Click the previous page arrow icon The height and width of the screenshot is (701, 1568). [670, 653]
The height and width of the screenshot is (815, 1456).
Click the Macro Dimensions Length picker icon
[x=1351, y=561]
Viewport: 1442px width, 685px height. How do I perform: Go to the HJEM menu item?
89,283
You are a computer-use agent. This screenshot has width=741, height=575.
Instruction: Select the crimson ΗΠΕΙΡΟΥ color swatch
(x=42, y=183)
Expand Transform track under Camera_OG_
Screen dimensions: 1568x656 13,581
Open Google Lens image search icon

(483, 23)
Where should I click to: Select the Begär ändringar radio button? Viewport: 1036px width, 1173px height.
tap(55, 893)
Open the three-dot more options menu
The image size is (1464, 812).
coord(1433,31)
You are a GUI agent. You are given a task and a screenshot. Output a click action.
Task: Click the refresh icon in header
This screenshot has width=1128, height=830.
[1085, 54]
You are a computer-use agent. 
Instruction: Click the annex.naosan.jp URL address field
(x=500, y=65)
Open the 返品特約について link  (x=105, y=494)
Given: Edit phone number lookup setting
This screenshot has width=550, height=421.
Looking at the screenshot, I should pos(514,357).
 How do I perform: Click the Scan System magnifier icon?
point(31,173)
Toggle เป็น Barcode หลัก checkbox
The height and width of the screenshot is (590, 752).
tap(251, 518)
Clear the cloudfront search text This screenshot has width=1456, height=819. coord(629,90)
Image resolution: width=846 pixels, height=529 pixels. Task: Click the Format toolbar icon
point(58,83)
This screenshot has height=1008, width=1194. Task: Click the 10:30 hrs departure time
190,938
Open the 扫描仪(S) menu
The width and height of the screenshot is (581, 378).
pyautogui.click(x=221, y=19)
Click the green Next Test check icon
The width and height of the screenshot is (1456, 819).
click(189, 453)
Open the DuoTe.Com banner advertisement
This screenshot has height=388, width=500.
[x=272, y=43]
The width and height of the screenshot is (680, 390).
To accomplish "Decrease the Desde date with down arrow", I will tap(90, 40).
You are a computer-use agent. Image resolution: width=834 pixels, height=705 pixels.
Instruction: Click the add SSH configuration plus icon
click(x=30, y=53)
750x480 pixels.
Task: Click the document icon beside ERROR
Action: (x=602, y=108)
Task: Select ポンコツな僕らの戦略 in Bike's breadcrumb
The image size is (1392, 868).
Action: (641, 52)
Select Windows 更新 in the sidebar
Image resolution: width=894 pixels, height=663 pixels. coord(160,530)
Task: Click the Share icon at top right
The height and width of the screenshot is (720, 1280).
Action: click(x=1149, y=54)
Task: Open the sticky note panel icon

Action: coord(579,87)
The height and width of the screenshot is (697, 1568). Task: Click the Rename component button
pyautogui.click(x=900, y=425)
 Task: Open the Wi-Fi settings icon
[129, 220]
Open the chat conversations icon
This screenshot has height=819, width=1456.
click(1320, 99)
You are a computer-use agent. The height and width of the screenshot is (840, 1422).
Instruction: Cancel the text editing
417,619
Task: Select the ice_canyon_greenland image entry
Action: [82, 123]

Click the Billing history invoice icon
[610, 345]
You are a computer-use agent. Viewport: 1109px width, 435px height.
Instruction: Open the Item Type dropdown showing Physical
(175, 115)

════════

Write out the items again, from the line containing "Task: Open the sticky note panel icon" up to and including the last line of the items. Switch "Wi-Fi settings" to "network settings" and leave everything else unchanged.

Answer for this exercise:
Task: Open the sticky note panel icon

Action: coord(579,87)
The height and width of the screenshot is (697, 1568). Task: Click the Rename component button
pyautogui.click(x=900, y=425)
 Task: Open the network settings icon
[129, 220]
Open the chat conversations icon
This screenshot has height=819, width=1456.
click(1320, 99)
You are a computer-use agent. The height and width of the screenshot is (840, 1422).
Instruction: Cancel the text editing
417,619
Task: Select the ice_canyon_greenland image entry
Action: [82, 123]

Click the Billing history invoice icon
[610, 345]
You are a computer-use agent. Viewport: 1109px width, 435px height.
Instruction: Open the Item Type dropdown showing Physical
(175, 115)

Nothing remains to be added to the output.